:: STATED TASK ::
Repeat the material below verbatim, keeping every line unchanged.

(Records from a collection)
--------

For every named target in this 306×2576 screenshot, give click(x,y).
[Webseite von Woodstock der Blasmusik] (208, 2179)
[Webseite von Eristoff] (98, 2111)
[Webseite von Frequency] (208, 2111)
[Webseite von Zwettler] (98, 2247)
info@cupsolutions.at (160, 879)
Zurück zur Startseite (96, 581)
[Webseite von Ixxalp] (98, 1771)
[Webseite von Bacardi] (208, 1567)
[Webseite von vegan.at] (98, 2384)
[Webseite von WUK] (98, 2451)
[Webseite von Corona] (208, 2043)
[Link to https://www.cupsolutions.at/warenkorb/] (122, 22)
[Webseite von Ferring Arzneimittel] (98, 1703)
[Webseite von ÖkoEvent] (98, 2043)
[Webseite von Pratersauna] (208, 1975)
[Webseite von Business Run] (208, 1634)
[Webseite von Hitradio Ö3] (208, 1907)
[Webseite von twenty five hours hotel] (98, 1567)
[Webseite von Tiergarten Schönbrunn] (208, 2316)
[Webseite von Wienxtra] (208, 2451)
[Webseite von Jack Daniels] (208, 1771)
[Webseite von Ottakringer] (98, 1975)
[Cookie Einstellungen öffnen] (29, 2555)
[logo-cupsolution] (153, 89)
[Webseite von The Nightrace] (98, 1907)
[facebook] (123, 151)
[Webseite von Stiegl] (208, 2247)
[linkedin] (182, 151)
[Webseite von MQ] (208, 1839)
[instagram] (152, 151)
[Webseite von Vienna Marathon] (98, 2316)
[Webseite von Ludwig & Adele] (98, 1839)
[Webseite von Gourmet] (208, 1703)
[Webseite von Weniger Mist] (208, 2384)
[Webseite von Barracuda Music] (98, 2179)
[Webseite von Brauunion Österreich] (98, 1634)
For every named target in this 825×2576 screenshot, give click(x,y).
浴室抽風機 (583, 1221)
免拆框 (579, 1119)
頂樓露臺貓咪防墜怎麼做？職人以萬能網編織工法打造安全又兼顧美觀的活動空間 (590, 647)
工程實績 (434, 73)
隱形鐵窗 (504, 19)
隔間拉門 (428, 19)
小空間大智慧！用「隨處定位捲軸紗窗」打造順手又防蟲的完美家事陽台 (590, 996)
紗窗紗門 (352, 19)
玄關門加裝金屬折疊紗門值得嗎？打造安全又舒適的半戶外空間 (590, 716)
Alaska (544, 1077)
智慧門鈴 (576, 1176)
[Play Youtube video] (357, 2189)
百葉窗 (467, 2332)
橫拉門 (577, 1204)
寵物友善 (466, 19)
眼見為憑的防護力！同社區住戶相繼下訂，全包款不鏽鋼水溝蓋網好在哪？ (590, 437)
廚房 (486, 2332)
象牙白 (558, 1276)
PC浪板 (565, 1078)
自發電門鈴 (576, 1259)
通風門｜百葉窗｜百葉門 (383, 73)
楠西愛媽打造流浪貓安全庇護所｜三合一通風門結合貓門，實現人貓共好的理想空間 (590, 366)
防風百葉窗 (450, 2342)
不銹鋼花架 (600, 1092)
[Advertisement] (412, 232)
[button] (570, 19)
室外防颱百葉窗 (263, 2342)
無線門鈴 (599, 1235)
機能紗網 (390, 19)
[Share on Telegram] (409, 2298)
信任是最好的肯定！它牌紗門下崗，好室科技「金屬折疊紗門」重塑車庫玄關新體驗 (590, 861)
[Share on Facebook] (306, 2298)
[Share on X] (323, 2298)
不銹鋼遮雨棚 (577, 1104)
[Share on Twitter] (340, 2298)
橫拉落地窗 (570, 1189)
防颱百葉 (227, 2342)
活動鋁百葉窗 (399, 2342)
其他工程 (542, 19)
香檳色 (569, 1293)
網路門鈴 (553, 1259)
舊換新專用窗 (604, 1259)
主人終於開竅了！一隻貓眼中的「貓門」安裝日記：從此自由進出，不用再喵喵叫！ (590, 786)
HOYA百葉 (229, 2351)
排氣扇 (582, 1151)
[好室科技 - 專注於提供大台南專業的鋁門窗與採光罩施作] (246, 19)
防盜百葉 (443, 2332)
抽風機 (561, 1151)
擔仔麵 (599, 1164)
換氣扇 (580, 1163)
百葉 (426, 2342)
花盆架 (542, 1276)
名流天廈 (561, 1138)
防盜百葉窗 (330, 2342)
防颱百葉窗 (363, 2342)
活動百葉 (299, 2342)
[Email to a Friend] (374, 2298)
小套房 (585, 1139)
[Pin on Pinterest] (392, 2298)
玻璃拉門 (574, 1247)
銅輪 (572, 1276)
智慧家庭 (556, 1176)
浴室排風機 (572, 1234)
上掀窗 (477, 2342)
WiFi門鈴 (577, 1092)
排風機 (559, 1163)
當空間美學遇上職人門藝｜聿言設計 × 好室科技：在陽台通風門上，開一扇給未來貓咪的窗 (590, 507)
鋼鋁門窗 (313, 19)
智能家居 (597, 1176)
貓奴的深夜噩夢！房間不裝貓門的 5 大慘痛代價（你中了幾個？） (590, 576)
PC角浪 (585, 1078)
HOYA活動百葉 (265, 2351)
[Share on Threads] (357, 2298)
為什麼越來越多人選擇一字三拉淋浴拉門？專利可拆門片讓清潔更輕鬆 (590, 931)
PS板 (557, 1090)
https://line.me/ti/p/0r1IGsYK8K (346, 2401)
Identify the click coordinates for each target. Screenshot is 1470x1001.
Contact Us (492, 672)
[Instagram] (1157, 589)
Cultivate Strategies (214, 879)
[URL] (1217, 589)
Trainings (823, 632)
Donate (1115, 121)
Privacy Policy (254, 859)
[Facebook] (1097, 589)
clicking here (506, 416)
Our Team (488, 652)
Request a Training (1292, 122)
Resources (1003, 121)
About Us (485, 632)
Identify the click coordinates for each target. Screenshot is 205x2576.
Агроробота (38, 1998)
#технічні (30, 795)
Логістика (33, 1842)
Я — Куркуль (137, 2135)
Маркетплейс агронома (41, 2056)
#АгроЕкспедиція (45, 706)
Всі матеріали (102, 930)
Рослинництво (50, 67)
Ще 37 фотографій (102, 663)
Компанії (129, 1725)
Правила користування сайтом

--------

:: EXERCISE OUTPUT ::
For every named target in this 306×2576 screenshot, give click(x,y).
[Webseite von Woodstock der Blasmusik] (208, 2179)
[Webseite von Eristoff] (98, 2111)
[Webseite von Frequency] (208, 2111)
[Webseite von Zwettler] (98, 2247)
info@cupsolutions.at (160, 879)
Zurück zur Startseite (96, 581)
[Webseite von Ixxalp] (98, 1771)
[Webseite von Bacardi] (208, 1567)
[Webseite von vegan.at] (98, 2384)
[Webseite von WUK] (98, 2451)
[Webseite von Corona] (208, 2043)
[Link to https://www.cupsolutions.at/warenkorb/] (122, 22)
[Webseite von Ferring Arzneimittel] (98, 1703)
[Webseite von ÖkoEvent] (98, 2043)
[Webseite von Pratersauna] (208, 1975)
[Webseite von Business Run] (208, 1634)
[Webseite von Hitradio Ö3] (208, 1907)
[Webseite von twenty five hours hotel] (98, 1567)
[Webseite von Tiergarten Schönbrunn] (208, 2316)
[Webseite von Wienxtra] (208, 2451)
[Webseite von Jack Daniels] (208, 1771)
[Webseite von Ottakringer] (98, 1975)
[Cookie Einstellungen öffnen] (29, 2555)
[logo-cupsolution] (153, 89)
[Webseite von The Nightrace] (98, 1907)
[facebook] (123, 151)
[Webseite von Stiegl] (208, 2247)
[linkedin] (182, 151)
[Webseite von MQ] (208, 1839)
[instagram] (152, 151)
[Webseite von Vienna Marathon] (98, 2316)
[Webseite von Ludwig & Adele] (98, 1839)
[Webseite von Gourmet] (208, 1703)
[Webseite von Weniger Mist] (208, 2384)
[Webseite von Barracuda Music] (98, 2179)
[Webseite von Brauunion Österreich] (98, 1634)
For every named target in this 825×2576 screenshot, give click(x,y).
浴室抽風機 (583, 1221)
免拆框 (579, 1119)
頂樓露臺貓咪防墜怎麼做？職人以萬能網編織工法打造安全又兼顧美觀的活動空間 (590, 647)
工程實績 (434, 73)
隱形鐵窗 (504, 19)
隔間拉門 (428, 19)
小空間大智慧！用「隨處定位捲軸紗窗」打造順手又防蟲的完美家事陽台 (590, 996)
紗窗紗門 (352, 19)
玄關門加裝金屬折疊紗門值得嗎？打造安全又舒適的半戶外空間 (590, 716)
Alaska (544, 1077)
智慧門鈴 (576, 1176)
[Play Youtube video] (357, 2189)
百葉窗 (467, 2332)
橫拉門 (577, 1204)
寵物友善 (466, 19)
眼見為憑的防護力！同社區住戶相繼下訂，全包款不鏽鋼水溝蓋網好在哪？ (590, 437)
廚房 (486, 2332)
象牙白 (558, 1276)
PC浪板 (565, 1078)
自發電門鈴 (576, 1259)
通風門｜百葉窗｜百葉門 (383, 73)
楠西愛媽打造流浪貓安全庇護所｜三合一通風門結合貓門，實現人貓共好的理想空間 (590, 366)
防風百葉窗 (450, 2342)
不銹鋼花架 (600, 1092)
[Advertisement] (412, 232)
[button] (570, 19)
室外防颱百葉窗 (263, 2342)
無線門鈴 (599, 1235)
機能紗網 (390, 19)
[Share on Telegram] (409, 2298)
信任是最好的肯定！它牌紗門下崗，好室科技「金屬折疊紗門」重塑車庫玄關新體驗 (590, 861)
[Share on Facebook] (306, 2298)
[Share on X] (323, 2298)
不銹鋼遮雨棚 (577, 1104)
[Share on Twitter] (340, 2298)
橫拉落地窗 (570, 1189)
防颱百葉 (227, 2342)
活動鋁百葉窗 (399, 2342)
其他工程 (542, 19)
香檳色 (569, 1293)
網路門鈴 (553, 1259)
舊換新專用窗 (604, 1259)
主人終於開竅了！一隻貓眼中的「貓門」安裝日記：從此自由進出，不用再喵喵叫！ (590, 786)
HOYA百葉 (229, 2351)
排氣扇 (582, 1151)
[好室科技 - 專注於提供大台南專業的鋁門窗與採光罩施作] (246, 19)
防盜百葉 (443, 2332)
抽風機 (561, 1151)
擔仔麵 (599, 1164)
換氣扇 (580, 1163)
百葉 (426, 2342)
花盆架 (542, 1276)
名流天廈 (561, 1138)
防盜百葉窗 (330, 2342)
防颱百葉窗 (363, 2342)
活動百葉 (299, 2342)
[Email to a Friend] (374, 2298)
小套房 (585, 1139)
[Pin on Pinterest] (392, 2298)
玻璃拉門 (574, 1247)
銅輪 (572, 1276)
智慧家庭 (556, 1176)
浴室排風機 (572, 1234)
上掀窗 (477, 2342)
WiFi門鈴 (577, 1092)
排風機 (559, 1163)
當空間美學遇上職人門藝｜聿言設計 × 好室科技：在陽台通風門上，開一扇給未來貓咪的窗 (590, 507)
鋼鋁門窗 (313, 19)
智能家居 (597, 1176)
貓奴的深夜噩夢！房間不裝貓門的 5 大慘痛代價（你中了幾個？） (590, 576)
PC角浪 (585, 1078)
HOYA活動百葉 (265, 2351)
[Share on Threads] (357, 2298)
為什麼越來越多人選擇一字三拉淋浴拉門？專利可拆門片讓清潔更輕鬆 (590, 931)
PS板 (557, 1090)
https://line.me/ti/p/0r1IGsYK8K (346, 2401)
Identify the click coordinates for each target. Screenshot is 1470x1001.
Contact Us (492, 672)
[Instagram] (1157, 589)
Cultivate Strategies (214, 879)
[URL] (1217, 589)
Trainings (823, 632)
Donate (1115, 121)
Privacy Policy (254, 859)
[Facebook] (1097, 589)
clicking here (506, 416)
Our Team (488, 652)
Request a Training (1292, 122)
Resources (1003, 121)
About Us (485, 632)
Identify the click coordinates for each target. Screenshot is 205x2576.
Агроробота (38, 1998)
#технічні (30, 795)
Логістика (33, 1842)
Я — Куркуль (137, 2135)
Маркетплейс агронома (41, 2056)
#АгроЕкспедиція (45, 706)
Всі матеріали (102, 930)
Рослинництво (50, 67)
Ще 37 фотографій (102, 663)
Компанії (129, 1725)
Правила користування сайтом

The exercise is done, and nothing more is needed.